Since \lim_{k \to \infty} \lim_{n \to \infty} \mu_n(\{f_n \geq k \}) = c, we can find a sequence k_n going to infinity such that \mu_n( \{f_n \geq k_n\} ) \to c as n \to \infty. We now set \mu_{n,ac} to be the restriction of \mu_n to the set \{f_n < k_n\}. We claim the absolute continuithy property 1. Indeed, for any \varepsilon > 0, we can find a k such that c_k \geq c - \varepsilon/10. For n sufficiently large, we thus have

\mu_n(\{f_n \geq k \}) \geq c - \varepsilon/5 (10)

and

\mu_n(\{f_n \geq k_n \}) \leq c + \varepsilon/5 (11)

and hence

\mu_{n,ac}( \{ f_n \geq k \} ) \leq 2 \varepsilon / 5. (12)

If we take \delta < \varepsilon / 5k, we thus see (for n sufficiently large) that 1. holds. (For the remaining n, one simply shrinks delta as much as is necessary.)

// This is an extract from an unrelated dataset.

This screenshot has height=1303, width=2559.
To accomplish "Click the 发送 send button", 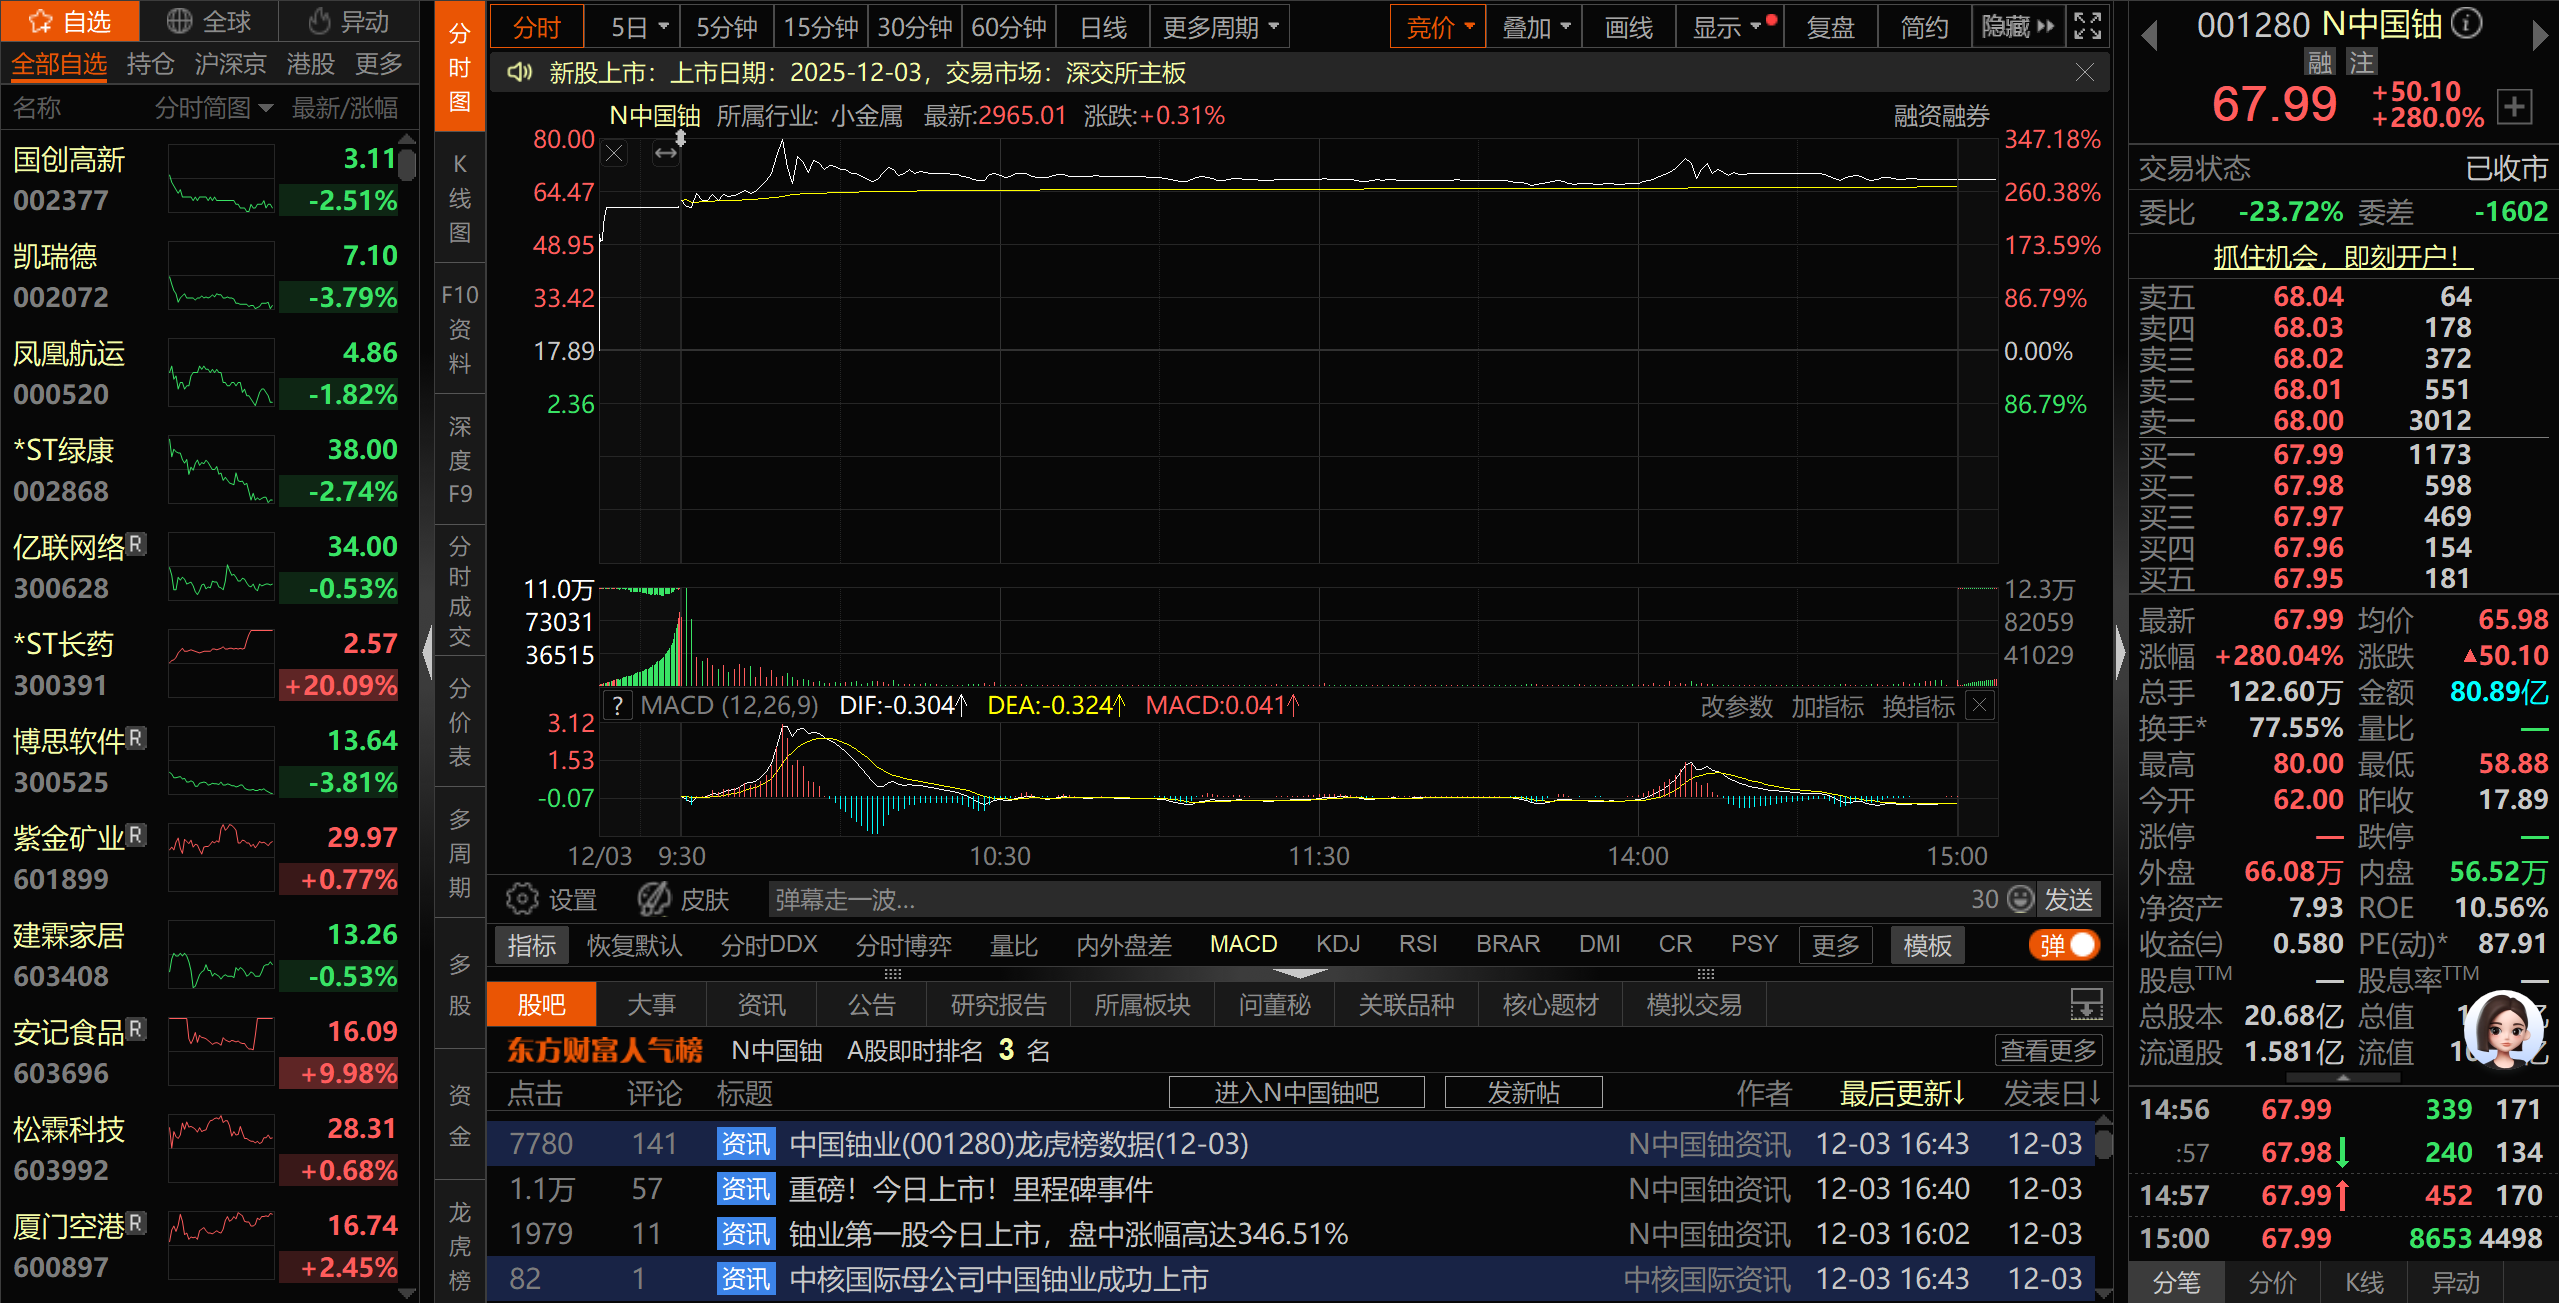I will (x=2068, y=899).
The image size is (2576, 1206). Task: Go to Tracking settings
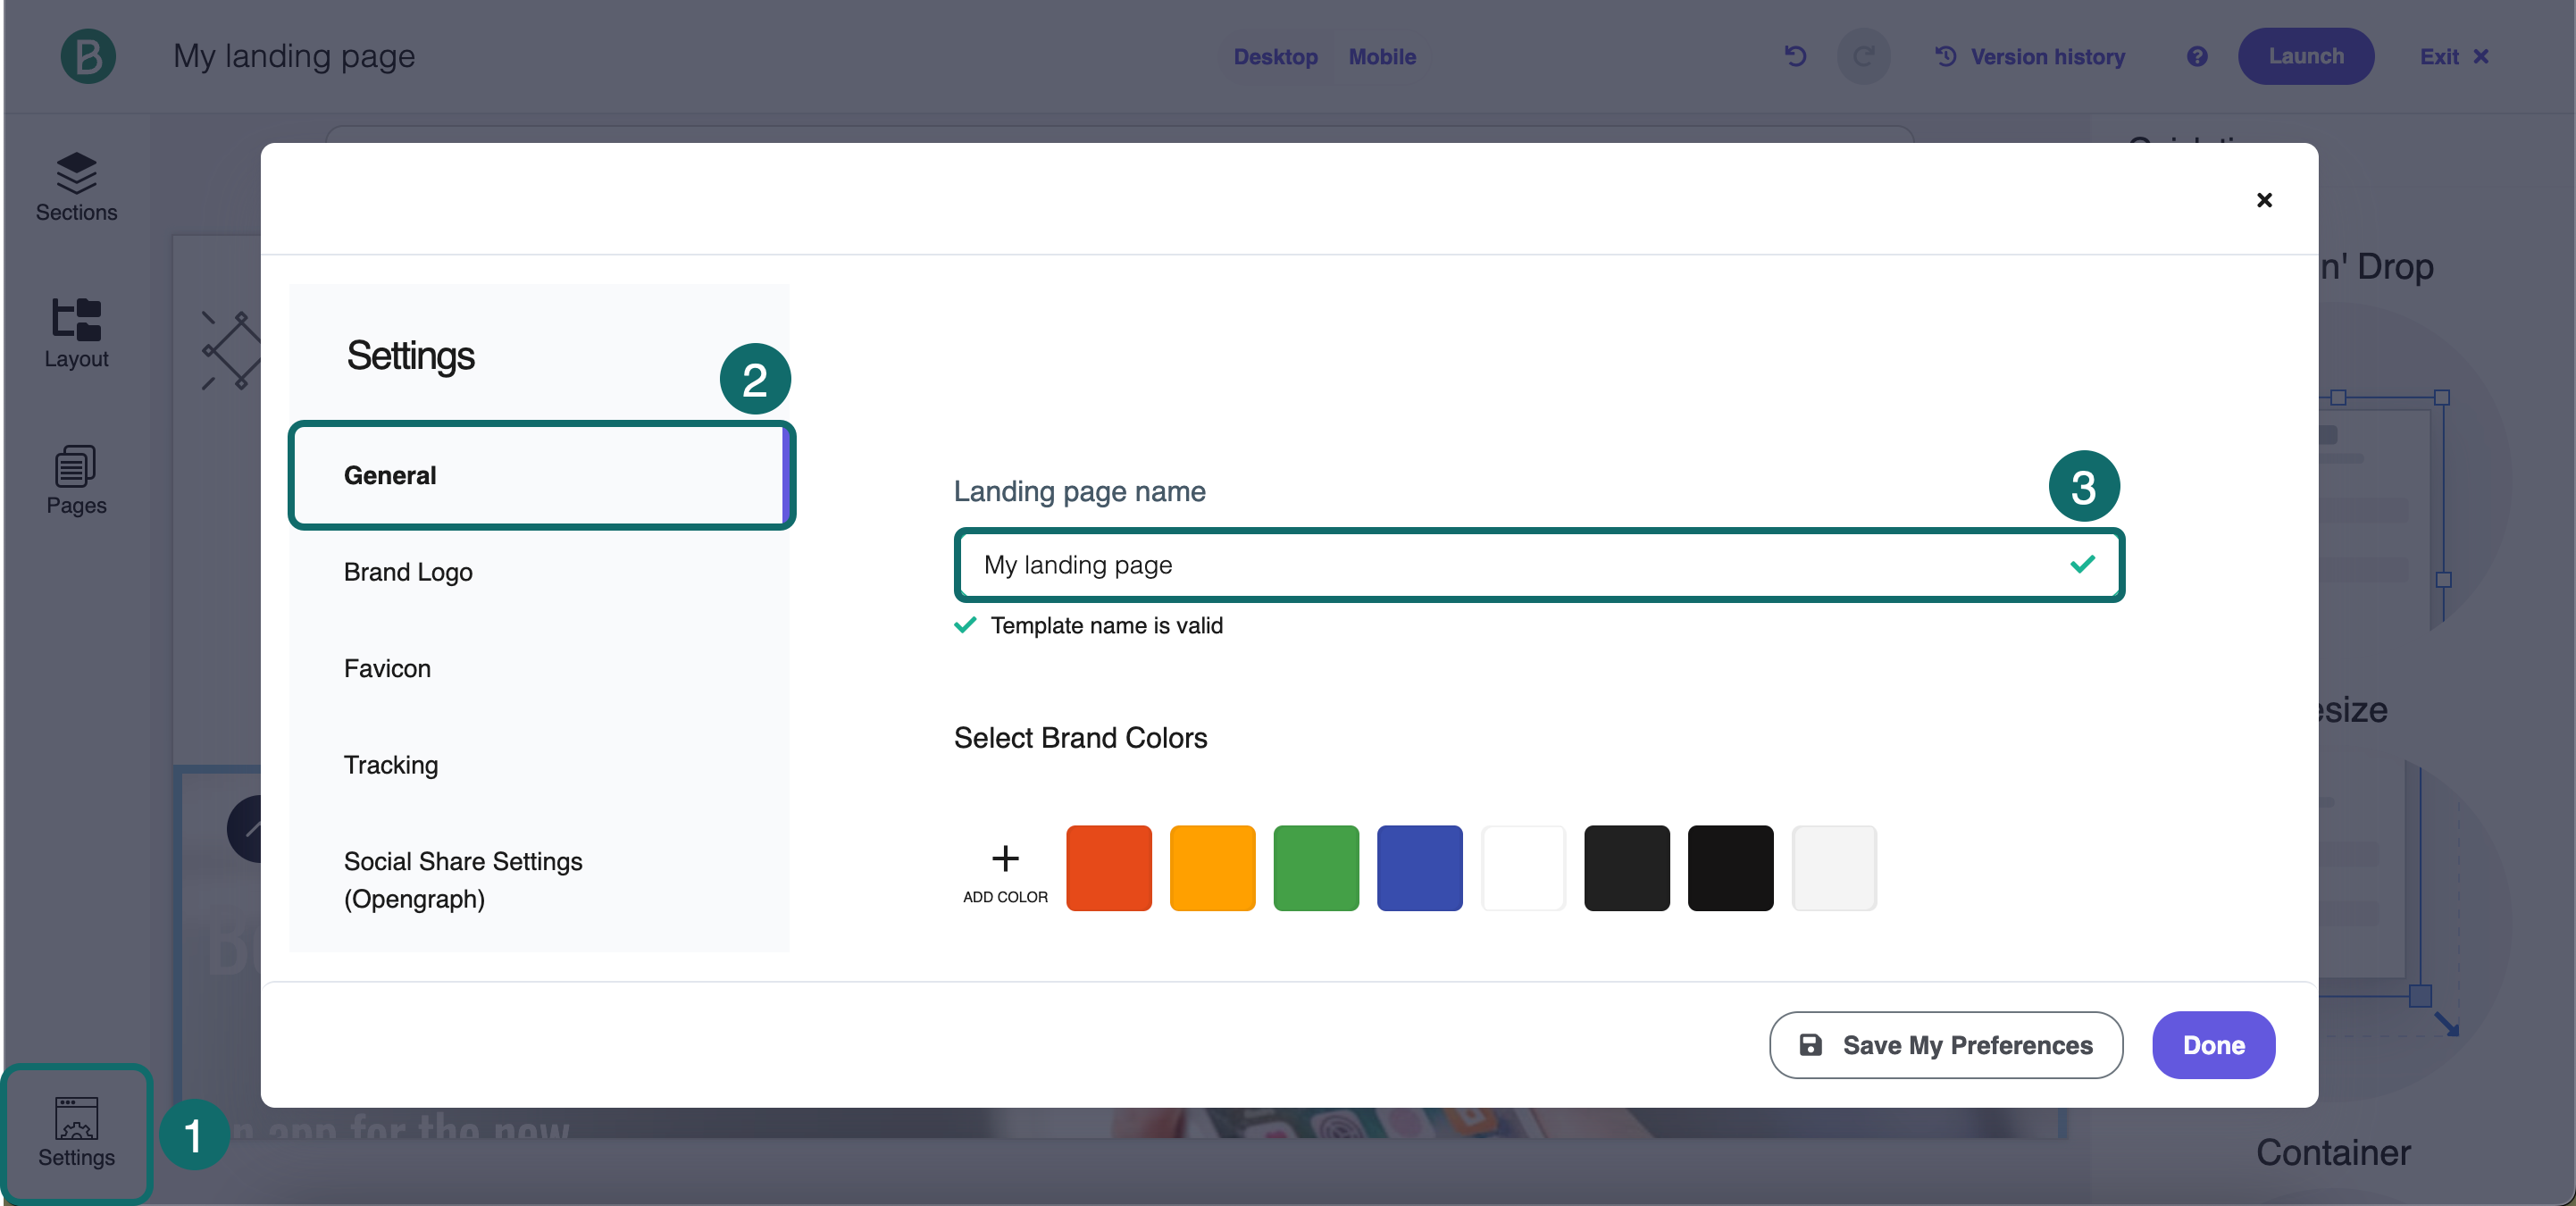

Write \mu_{n,s} := \mu_n - \mu_{n,ac}, thus \mu_{n,s} is supported on a set of size |X_n|/K_n = o(|X_n|) by Markov’s inequality. It remains to extract out the pure point components. This we do by a similar procedure as above. Indeed, by arguing as before we may assume (after passing to a subsequence as necessary) that the quantities \mu_n \{ x: \mu_n(\{x\}) \geq 1/j \} converge to a limit d_j for each positive integer j, that the d_j themselves converge to a limit d, and that there exists a sequence j_n \to \infty such that \mu_n \{ x: \mu_n(\{x\}) \geq 1/j_n \} converges to d. If one sets \mu_{sc} and \mu_{pp} to be the restrictions of \mu_s to the sets \{ x: \mu_n(\{x\}) < 1/j_n \} and \{ x: \mu_n(\{x\}) \geq 1/j_n \} respectively, one can verify the remaining claims by arguments similar to those already given. \Box

Exercise 11. Generalise Theorem 3 to the setting where the X_n can be infinite and non-discrete (but we still require every point to be measurable), the m_n are arbitrary probability measures, and the \mu_n are arbitrary finite measures of uniformly bounded total variation. \diamond

Remark 2. This result is still not fully “finitary” because it deals with a sequence of finite structures, rather than with a single finite structure. It appears in fact to be quite difficult (and perhaps even impossible) to make a fully finitary version of the Lebesgue decomposition (in the same way that the finite convergence principle in this blog post of mine was a fully finitary analogue of the infinite convergence principle), though one can certainly form some weaker finitary statements that capture a portion of the strength of this theorem. For instance, one very cheap thing to do, given two probability measures \mu, m, is to introduce a threshold parameter k, and partition \mu = \mu_{\leq k} + \mu_{>k}, where \mu_{\leq k} \leq k m, and \mu_{>k} is supported on a set of m-measure at most 1/k; such a decomposition is automatic from Theorem 2 and Markov’s inequality, and has meaningful content even when the underlying space X is finite, but this type of decomposition is not as powerful as the full Lebesgue decompositions (mainly because the size of the support for \mu_{>k} is relatively large compared to the threshold k). Using the finite convergence principle, one can do a bit better, writing \mu = \mu_{\leq k} + \mu_{k < \cdot \leq F(k)} + \mu_{\geq F(k)} for any function F and any \varepsilon > 0, where k = O_{F,\varepsilon}(1), \mu_{\leq k} \leq k m, \mu_{\geq F(k)} is supported on a set of m-measure at most 1/F(k), and \mu_{k < \cdot \leq F(k)} has total mass at most \varepsilon, but this is still fails to capture the full strength of the infinitary decomposition, because \varepsilon needs to be fixed in advance. I have not been able to find a fully finitary statement that is equivalent to, say, Theorem 3; I suspect that if it does exist, it will have quite a messy formulation. \diamond

[Update, Jan 5: Exercise added.]

[Update, Jan 7: Proof of Hahn decomposition theorem altered; my original proof works, but one of the steps was much trickier than I had anticipated, so I am reverting to Folland’s proof.]